Directions =>
Your answer should be the lines below from the one with "How do I perform: Click" to the one with "You are a computer-use agent. The", both included, given again exactly and with nothing added.

- - -

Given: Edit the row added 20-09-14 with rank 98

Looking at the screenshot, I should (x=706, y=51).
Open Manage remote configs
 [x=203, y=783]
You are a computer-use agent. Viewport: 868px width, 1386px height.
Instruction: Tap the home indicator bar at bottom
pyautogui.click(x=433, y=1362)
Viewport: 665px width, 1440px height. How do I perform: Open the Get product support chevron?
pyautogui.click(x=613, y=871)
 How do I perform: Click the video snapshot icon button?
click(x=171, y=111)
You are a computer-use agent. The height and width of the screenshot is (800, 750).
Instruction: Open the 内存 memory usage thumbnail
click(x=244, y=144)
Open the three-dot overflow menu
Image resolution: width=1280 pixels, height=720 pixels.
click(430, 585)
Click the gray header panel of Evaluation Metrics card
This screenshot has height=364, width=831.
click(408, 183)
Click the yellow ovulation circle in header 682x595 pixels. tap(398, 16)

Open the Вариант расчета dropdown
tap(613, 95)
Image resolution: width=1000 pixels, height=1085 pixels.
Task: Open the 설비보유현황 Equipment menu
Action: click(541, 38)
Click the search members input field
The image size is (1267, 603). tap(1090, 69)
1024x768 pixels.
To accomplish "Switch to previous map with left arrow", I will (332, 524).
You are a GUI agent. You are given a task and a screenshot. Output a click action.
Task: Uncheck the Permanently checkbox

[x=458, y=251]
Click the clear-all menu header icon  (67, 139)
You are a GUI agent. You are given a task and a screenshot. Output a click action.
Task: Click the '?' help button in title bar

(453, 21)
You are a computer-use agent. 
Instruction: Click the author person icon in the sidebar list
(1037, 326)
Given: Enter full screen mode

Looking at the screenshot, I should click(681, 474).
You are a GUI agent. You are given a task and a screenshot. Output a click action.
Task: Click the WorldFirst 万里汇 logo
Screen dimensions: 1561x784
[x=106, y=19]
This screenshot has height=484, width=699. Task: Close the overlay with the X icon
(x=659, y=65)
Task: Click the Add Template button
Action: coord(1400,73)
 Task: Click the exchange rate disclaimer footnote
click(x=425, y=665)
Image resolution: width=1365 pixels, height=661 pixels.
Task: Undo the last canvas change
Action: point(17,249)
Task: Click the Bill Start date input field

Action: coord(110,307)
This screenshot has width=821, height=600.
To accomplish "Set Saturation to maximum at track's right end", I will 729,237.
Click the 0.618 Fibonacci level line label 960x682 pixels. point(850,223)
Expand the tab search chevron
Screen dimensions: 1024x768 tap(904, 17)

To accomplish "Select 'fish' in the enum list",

- - -

Task response =>
 How do I perform: Click the video snapshot icon button?
click(x=171, y=111)
You are a computer-use agent. The height and width of the screenshot is (800, 750).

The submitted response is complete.